Make a list of the phone numbers and addresses of local businesses that you can solicit for donations. Many local businesses contribute to fundraisers for non-profit organisations.
Get everyone in the group food-handler certified, so that you will be in compliance with the law. Also, WomensForum.com suggests calling the city hall to determine if your group needs any licenses or permits to conduct a barbecue fundraiser.
Decide on what sort of barbecue plates you want to prepare and sell. Chicken leg quarters are less expensive than brisket, but you might sell more plates of brisket because it's a higher-quality meat.
Determine what side dishes you will serve with the main dish. Examples are potato salad, beans, rice, corn on the cob, and/ or bread. Ask local businesses to contribute these items, or have members of the group each donate these things to the fundraiser.
Choose where you will hold your fundraiser. Churches and schools are popular places to hold fundraisers. If your group doesn't own any property, ask your local government about using a public park for your fundraiser.
Decide how you will serve the food to your customers.

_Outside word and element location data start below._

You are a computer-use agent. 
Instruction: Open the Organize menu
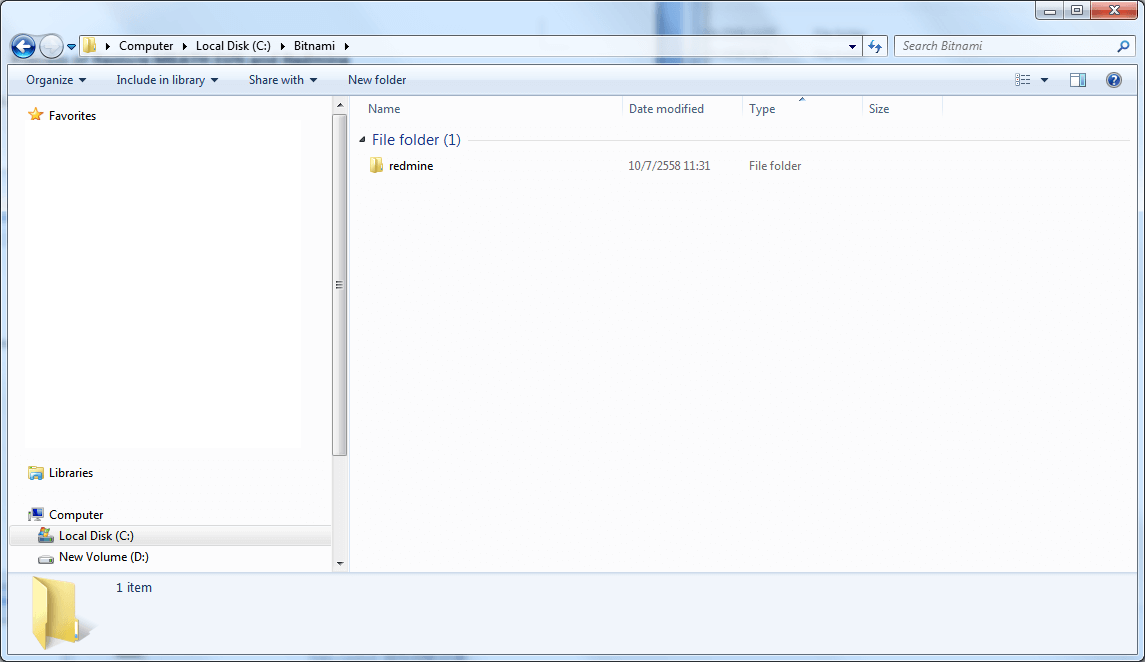point(55,79)
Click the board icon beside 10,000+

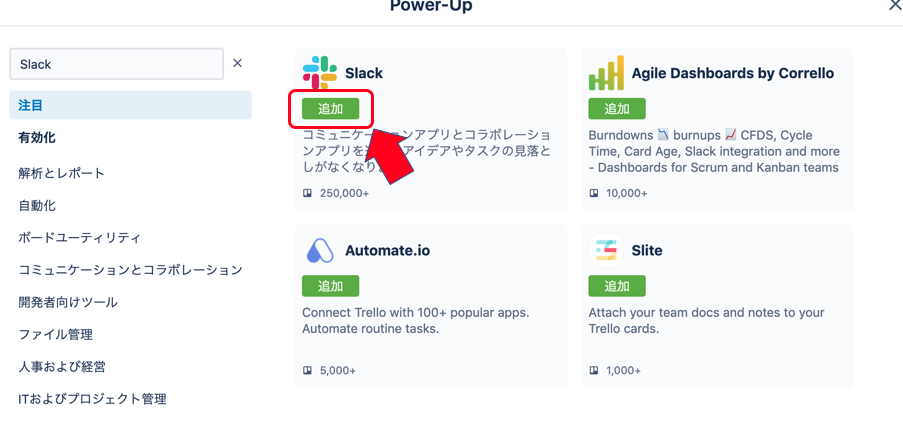point(594,193)
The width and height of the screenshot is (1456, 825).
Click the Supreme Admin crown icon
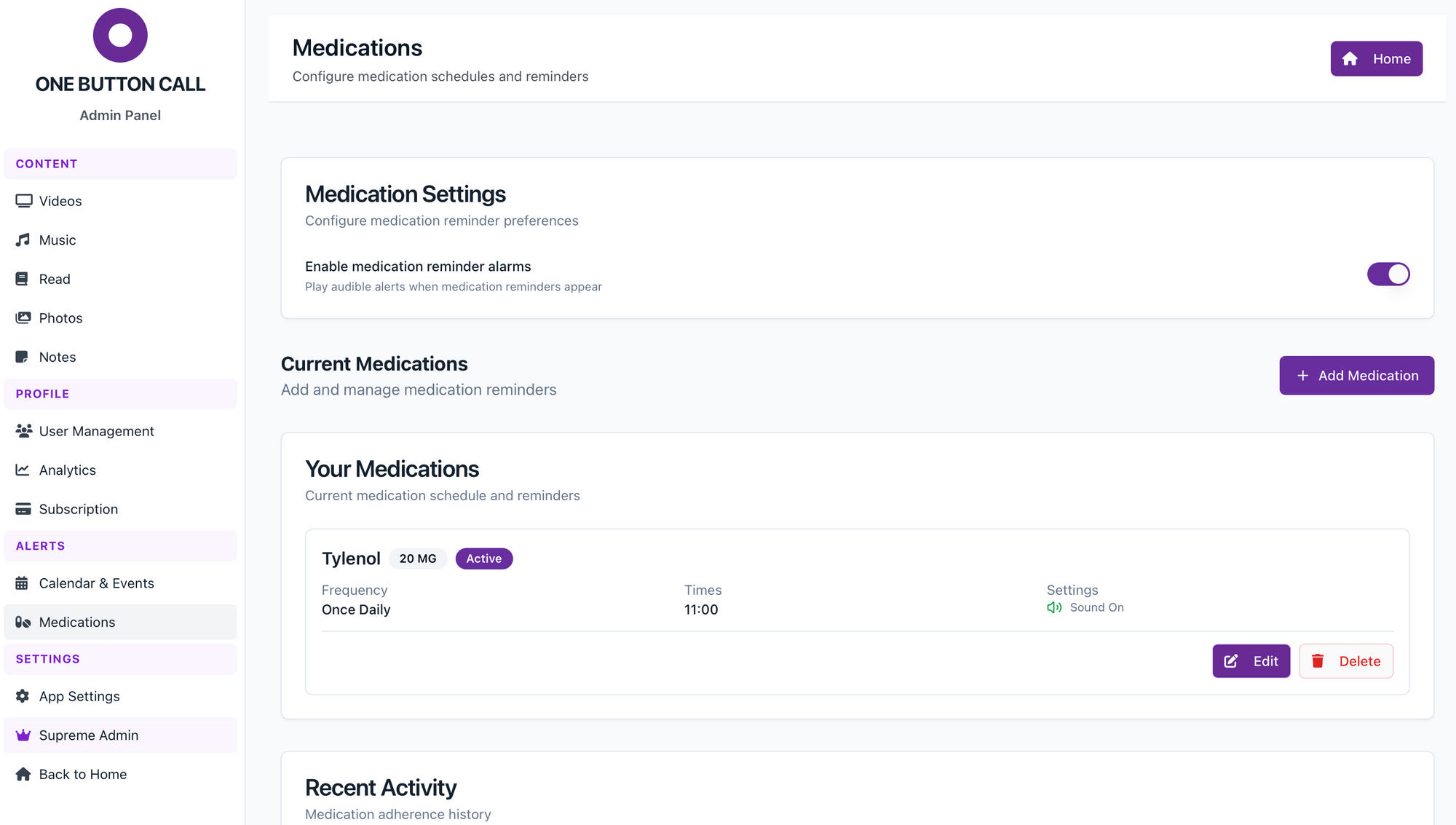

If you have tables and seating, you can serve your customers for several hours throughout the day. Fund-raising-ideas-center.com suggests serving a lunch crowd and dinner crowd.
Eric Vela, of Boy Scout Troop 345 in Portland, Texas, says that his troop has a kerbside service for their annual barbecue fundraiser. Customers drive into the car park, and scouts bring out the covered plates to their cars. This saves the troop money on table and chair rental, and cuts down on the post-barbecue clean up.
Determine a price for your barbecue fundraiser plates. Figure out how many people you can serve with the amount of food you plan to purchase or otherwise acquire. Keep your total costs in mind, and calculate how much each plate costs to make. Arrive at a price that seems reasonable for customers, and gives you a nice profit.
Print tickets for members of the group to sell to customers. Use a coloured card stock to make the tickets more attractive.
Print flyers and place them in prominent areas around your community. Windows of convenience stores, library notice boards, and laundromats are places where people will see your flyers.
Ask within your group for volunteers to prepare the food. Prepare side dishes the night before, and refrigerate them. Cook the meats on site, the morning of the fundraiser.